I’m someone that has a natural desire to learn how to do EVERYTHING. The more skills I acquire, the more confident I am. And I think it helped me to get to a point where any insecurities I did feel, or and fear I had that people might judge me or look down on me for how I express myself, I realized they could never do what I do in a million years. Anyone that has had something negative to say about my self expression, I’m a better more well rounded artist than them, I’m cooler, I’m more free and expressive, and they can’t take that away from me! I had to get really honest with myself, like “How are we gonna let someone who literally COULD NEVER, try to tell us how to exist?” I’m so confident in my skill set, that I can’t hear the criticism anymore. And I know that any artist making things of value, doesn’t have the time or desire to criticize anyone else for their self expression. Only miserable people do that, and it’s not worth disturbing my peace for them.

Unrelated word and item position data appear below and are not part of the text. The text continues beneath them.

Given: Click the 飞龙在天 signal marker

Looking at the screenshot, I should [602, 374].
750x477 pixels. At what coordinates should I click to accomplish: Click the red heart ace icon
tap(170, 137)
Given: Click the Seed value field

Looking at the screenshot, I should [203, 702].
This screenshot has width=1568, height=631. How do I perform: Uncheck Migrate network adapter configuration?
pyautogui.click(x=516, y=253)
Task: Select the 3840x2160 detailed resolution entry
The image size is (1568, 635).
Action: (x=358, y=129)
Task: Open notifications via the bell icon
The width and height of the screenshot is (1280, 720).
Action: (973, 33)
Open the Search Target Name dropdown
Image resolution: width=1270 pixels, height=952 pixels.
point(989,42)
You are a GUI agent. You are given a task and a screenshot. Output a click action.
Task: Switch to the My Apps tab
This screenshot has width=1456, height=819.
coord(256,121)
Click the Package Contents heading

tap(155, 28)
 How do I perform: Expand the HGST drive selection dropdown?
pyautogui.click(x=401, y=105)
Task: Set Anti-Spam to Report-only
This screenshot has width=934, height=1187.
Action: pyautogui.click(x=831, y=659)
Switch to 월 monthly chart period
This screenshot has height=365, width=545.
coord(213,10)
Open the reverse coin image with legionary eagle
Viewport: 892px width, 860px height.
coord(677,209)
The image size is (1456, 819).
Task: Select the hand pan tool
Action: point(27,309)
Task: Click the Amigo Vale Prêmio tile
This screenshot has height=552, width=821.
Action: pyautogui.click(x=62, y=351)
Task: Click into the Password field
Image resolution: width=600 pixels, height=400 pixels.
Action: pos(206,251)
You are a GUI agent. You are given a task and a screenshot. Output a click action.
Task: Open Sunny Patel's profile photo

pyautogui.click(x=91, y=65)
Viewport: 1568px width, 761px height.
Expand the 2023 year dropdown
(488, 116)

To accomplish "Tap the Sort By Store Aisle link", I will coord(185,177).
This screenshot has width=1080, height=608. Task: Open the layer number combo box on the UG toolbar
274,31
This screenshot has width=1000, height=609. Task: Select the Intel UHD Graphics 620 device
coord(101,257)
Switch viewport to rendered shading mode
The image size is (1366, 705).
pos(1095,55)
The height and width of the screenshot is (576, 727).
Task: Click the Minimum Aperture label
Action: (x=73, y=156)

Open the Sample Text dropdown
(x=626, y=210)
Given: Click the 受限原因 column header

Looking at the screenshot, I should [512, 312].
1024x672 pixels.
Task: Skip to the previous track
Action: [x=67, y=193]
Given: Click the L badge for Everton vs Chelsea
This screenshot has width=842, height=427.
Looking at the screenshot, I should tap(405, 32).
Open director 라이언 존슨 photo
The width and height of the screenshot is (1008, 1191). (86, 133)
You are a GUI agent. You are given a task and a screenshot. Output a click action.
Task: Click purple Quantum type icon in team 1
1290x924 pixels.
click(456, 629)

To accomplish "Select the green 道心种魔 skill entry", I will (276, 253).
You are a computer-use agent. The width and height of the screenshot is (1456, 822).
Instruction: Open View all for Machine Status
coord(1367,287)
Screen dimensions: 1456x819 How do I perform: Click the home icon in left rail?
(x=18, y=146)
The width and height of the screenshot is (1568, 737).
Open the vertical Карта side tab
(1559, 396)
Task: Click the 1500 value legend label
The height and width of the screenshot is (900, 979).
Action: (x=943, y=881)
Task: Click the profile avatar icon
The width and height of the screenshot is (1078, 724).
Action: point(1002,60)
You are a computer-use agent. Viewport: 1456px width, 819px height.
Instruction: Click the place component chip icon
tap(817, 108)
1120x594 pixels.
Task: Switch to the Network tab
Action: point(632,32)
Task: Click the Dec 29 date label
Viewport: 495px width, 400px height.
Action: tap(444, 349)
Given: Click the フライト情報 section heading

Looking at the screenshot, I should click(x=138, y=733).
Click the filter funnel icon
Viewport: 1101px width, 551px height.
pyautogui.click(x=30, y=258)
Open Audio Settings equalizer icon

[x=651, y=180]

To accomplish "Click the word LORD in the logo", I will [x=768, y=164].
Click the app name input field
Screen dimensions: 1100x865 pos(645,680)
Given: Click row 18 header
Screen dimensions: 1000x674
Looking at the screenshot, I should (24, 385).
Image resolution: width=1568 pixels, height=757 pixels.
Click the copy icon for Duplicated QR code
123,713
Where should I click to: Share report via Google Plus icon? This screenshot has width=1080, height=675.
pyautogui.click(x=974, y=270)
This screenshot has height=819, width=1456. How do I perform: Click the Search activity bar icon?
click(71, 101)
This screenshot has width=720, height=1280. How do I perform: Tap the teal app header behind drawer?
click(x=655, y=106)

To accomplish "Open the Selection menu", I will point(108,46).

Bb: 👏 👏 👏 YES! I’m still working through my feelings of “I don’t belong here as an artist” so I definitely need to take a note from you✨you mentioned how your entry into music was different and you found your sound in the pop world, let’s dive in; pop is still such a broaaaddddd net there’s so many messages, sonic techniques, styles etc within that genre. Using conventional or unconventional words to describe, what would you say your current sound ended up evolving into?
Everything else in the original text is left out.